Também pode ser compreendida, em um nível mais amplo, como


previsibilidade, estabilidade, redução de riscos. Estabilidade das relações
contratuais: direito adquirido, respeito às decisões judiciais. Em seu
sumário, seria a recusa a aceitar que qualquer um se imponha pela força,
seja ela física ou não (econômica, por exemplo).
Direito negativo (respeito à incolumidade física e à estabilidade jurídica),
com um crescente conteúdo prestacional, decorrente da necessidade de
gastos com a segurança pública.

PROPRIEDADE

A relação de propriedade é aquela que se estabelece entre uma pessoa e


uma coisa, com a pessoa assenhorando-se da coisa e simultânea e
imediatamente, excluindo todas as demais dessa possibilidade em relação a
essa mesma coisa.

O Brasil é um país capitalista, que expressamente admite a propriedade


privada, de renda ou coisas (materiais/imateriais), embora indique que ela
deva exercer uma função social (não egoística, mas nem de longe
socialista): respeito às relações de trabalho, respeito ao meio ambiente.

O respeito deve ser tanto à propriedade individual, quanto também à


propriedade coletiva tradicional (terras indígenas, quilombos) e a
propriedade pública.

LEGALIDADE

Em um Estado Democrático de Direito, a expressão da vontade geral se dá


por meio de leis: atos legislativos abstratos, gerais e voltados para o futuro.
Não se incluem neste conceito regulamentos sem apoio na lei.

Ninguém pode ser obrigado a fazer algo em razão de um capricho de outra


particular ou de um agente do Estado. Isso seria a violação da sua esfera de
liberdade, como vimos acima.

E todas as pessoas privadas no Brasil, tanto físicas quanto jurídicas, tem em


seu campo de liberdade tudo aquilo que a lei não proíba.

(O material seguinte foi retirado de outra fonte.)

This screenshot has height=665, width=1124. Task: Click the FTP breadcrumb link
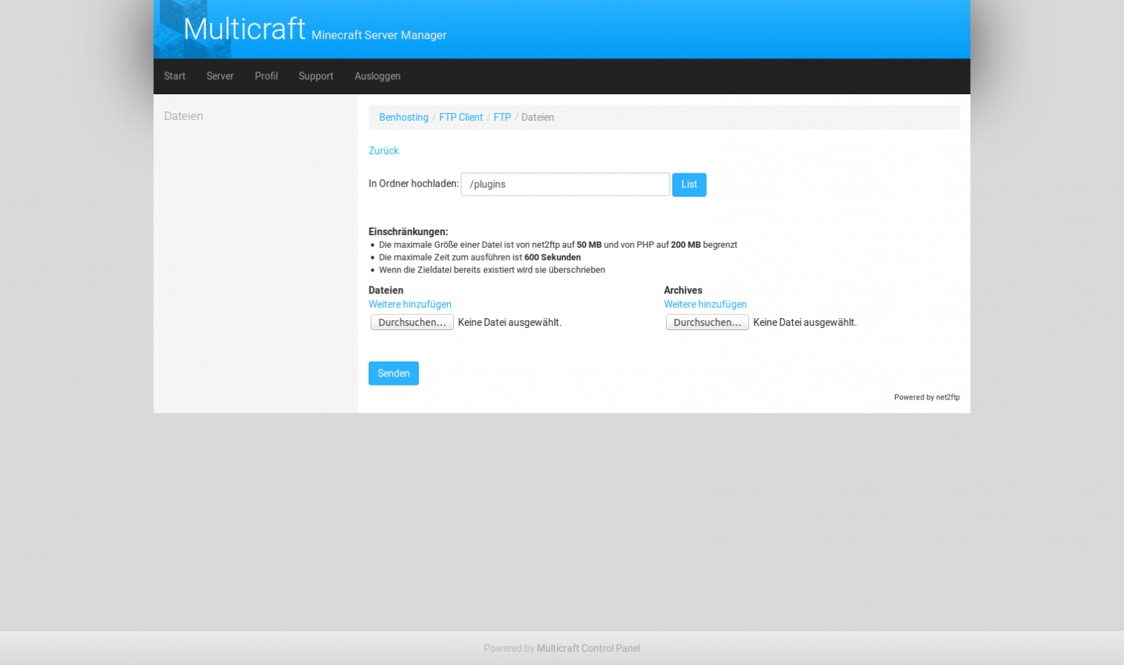coord(502,117)
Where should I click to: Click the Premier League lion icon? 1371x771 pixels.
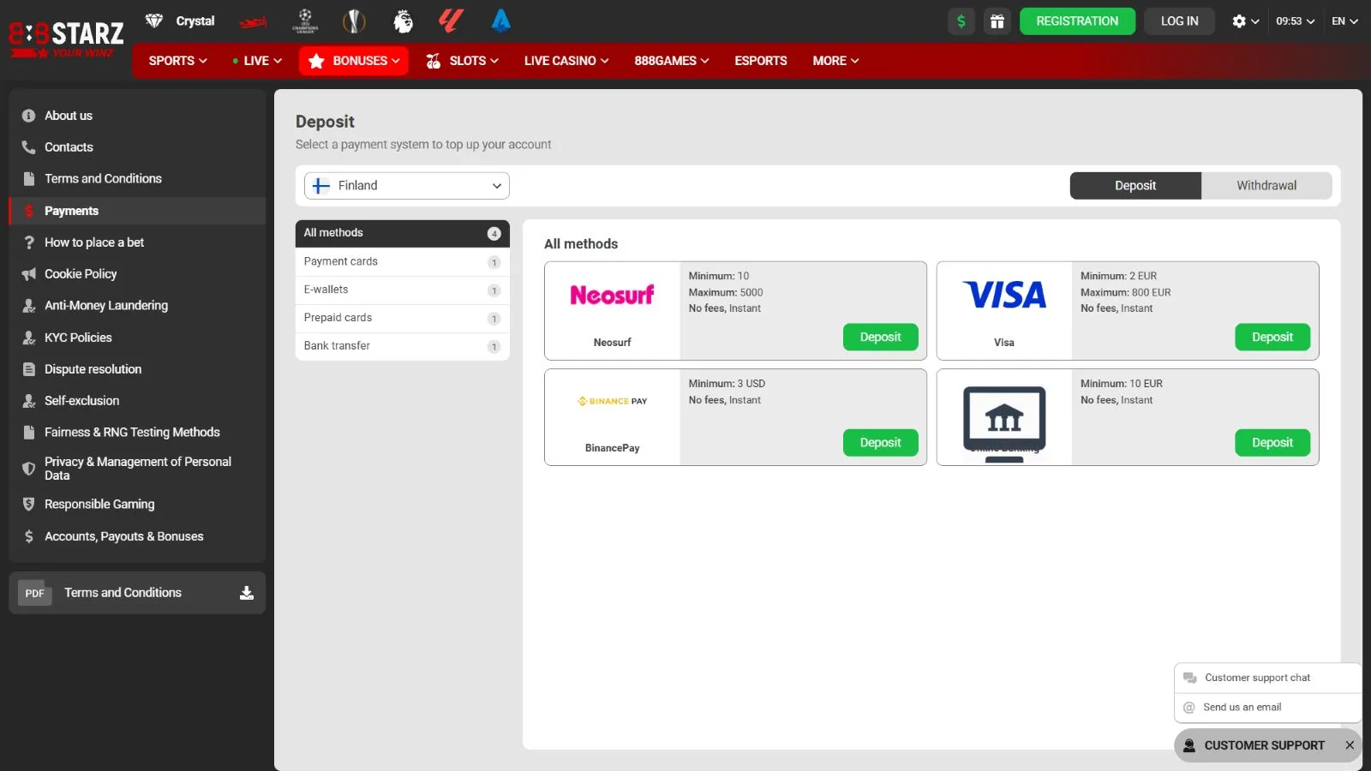click(x=403, y=21)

Expressão da
nossa autonomia da vontade.

Outra faceta deste princípio é que os agentes do Estado somente podem


fazer o que a lei manda.

E, em ambos os casos, a lei deve obedecer ao que diz a Constituição.


A crescente produção de normas pelo Poder Judiciário, principalmente pelo
Supremo Tribunal Federal, tem sido um desafio à concepção mais clássica
do conceito da legalidade acima estudado.

Este desafio atingiu certamente o seu auge com o julgamento pelo STF da
Ação Direta de Inconstitucionalidade por Omissão 26 (ADO 26)11, por
meio da qual ele criminalizou atos de homofobia e transfobia,
independentemente de norma legislativa neste sentido.

Voltaremos ao assunto em tópico mais específico do curso, destinado ao


estudo do princípio da reserva legal em matéria penal.